### [Required action]
Transcribe the lines from the start of the data below through the line with "This screenshot has width=847, height=470.", word for word and nothing more.

[Collected data entries]
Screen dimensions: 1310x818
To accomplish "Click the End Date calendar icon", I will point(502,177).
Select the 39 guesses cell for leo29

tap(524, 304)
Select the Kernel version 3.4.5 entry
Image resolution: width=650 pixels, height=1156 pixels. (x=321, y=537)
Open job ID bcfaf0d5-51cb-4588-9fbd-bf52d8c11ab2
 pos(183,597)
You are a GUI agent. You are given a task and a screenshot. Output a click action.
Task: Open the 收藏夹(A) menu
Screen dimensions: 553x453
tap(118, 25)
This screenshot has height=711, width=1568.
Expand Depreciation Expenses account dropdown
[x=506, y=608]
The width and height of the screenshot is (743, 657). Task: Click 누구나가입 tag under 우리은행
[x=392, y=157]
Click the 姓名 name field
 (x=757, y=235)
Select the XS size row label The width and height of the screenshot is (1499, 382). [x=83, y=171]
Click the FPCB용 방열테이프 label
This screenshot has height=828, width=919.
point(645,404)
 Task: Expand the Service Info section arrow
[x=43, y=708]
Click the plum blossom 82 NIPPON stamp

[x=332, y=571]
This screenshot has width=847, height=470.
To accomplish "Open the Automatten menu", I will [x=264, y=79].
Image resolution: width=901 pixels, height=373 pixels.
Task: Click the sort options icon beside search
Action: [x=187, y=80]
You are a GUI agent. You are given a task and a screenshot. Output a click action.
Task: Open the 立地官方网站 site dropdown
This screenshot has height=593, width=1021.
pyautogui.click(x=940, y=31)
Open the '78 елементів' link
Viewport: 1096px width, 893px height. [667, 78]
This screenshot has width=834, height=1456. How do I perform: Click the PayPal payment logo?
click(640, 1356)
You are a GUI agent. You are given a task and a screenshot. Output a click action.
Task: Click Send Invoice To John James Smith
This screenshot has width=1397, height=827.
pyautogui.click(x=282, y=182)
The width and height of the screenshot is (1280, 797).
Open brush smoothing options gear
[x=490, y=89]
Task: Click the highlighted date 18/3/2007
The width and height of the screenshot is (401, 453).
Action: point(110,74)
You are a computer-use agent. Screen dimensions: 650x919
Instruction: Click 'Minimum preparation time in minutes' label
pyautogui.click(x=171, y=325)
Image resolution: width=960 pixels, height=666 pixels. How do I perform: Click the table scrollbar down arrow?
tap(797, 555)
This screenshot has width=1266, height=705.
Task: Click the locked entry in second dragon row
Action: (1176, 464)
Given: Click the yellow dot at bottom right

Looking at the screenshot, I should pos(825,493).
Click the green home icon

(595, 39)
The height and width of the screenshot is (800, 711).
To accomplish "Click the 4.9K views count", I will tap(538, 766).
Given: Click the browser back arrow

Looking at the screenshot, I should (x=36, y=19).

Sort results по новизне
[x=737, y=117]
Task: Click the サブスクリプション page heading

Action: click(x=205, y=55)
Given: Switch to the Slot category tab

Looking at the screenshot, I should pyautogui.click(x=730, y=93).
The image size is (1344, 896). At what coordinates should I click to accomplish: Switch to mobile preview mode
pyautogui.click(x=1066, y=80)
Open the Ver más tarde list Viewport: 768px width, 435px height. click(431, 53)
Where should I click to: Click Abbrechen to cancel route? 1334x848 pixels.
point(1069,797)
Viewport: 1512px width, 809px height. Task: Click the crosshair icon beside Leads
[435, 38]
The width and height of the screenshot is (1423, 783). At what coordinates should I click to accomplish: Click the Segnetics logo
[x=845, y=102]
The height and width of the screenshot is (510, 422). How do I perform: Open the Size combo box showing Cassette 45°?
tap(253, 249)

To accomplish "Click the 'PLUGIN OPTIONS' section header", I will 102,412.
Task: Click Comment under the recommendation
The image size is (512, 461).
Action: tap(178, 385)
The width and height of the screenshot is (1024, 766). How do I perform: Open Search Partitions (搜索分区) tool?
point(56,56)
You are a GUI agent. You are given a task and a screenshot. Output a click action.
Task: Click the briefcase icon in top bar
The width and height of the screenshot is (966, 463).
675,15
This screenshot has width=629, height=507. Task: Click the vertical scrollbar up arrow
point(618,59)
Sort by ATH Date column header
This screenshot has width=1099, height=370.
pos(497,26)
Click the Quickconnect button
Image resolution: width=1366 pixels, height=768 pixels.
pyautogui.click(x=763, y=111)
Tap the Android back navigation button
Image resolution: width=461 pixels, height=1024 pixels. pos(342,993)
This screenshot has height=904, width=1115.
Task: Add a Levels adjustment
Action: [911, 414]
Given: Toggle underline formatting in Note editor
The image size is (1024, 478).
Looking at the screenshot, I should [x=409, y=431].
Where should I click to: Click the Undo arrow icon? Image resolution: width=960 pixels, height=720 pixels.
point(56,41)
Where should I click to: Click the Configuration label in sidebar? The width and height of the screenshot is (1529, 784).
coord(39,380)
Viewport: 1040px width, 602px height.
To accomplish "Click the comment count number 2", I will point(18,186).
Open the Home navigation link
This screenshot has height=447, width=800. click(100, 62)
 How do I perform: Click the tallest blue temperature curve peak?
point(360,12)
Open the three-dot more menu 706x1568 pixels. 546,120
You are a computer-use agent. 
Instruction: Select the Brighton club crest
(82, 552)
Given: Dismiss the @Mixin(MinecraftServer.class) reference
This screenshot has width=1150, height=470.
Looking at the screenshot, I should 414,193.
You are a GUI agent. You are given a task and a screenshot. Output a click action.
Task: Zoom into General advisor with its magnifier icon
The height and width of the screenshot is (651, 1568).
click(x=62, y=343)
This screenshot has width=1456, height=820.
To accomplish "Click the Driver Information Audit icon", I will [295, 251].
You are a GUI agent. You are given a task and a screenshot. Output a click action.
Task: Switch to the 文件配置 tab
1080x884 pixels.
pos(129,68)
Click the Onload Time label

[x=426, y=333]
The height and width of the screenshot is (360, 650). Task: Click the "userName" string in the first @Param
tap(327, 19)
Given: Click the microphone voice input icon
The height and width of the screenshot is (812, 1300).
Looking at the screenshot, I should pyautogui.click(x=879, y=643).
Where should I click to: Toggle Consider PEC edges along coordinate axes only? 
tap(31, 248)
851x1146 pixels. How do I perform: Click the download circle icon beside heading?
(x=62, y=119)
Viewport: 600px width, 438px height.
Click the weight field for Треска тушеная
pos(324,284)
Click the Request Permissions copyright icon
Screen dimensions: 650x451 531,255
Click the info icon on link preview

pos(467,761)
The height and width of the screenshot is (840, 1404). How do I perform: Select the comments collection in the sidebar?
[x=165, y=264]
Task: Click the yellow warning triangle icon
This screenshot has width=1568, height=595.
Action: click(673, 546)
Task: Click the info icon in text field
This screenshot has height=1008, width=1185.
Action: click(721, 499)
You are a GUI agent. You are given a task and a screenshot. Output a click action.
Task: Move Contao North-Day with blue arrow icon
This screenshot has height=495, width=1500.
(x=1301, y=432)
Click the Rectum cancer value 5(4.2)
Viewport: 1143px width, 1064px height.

### [Answer to the exercise]
Screen dimensions: 1310x818
To accomplish "Click the End Date calendar icon", I will point(502,177).
Select the 39 guesses cell for leo29

tap(524, 304)
Select the Kernel version 3.4.5 entry
Image resolution: width=650 pixels, height=1156 pixels. (x=321, y=537)
Open job ID bcfaf0d5-51cb-4588-9fbd-bf52d8c11ab2
 pos(183,597)
You are a GUI agent. You are given a task and a screenshot. Output a click action.
Task: Open the 收藏夹(A) menu
Screen dimensions: 553x453
tap(118, 25)
This screenshot has height=711, width=1568.
Expand Depreciation Expenses account dropdown
[x=506, y=608]
The width and height of the screenshot is (743, 657). Task: Click 누구나가입 tag under 우리은행
[x=392, y=157]
Click the 姓名 name field
 (x=757, y=235)
Select the XS size row label The width and height of the screenshot is (1499, 382). [x=83, y=171]
Click the FPCB용 방열테이프 label
This screenshot has height=828, width=919.
point(645,404)
 Task: Expand the Service Info section arrow
[x=43, y=708]
Click the plum blossom 82 NIPPON stamp

[x=332, y=571]
This screenshot has width=847, height=470.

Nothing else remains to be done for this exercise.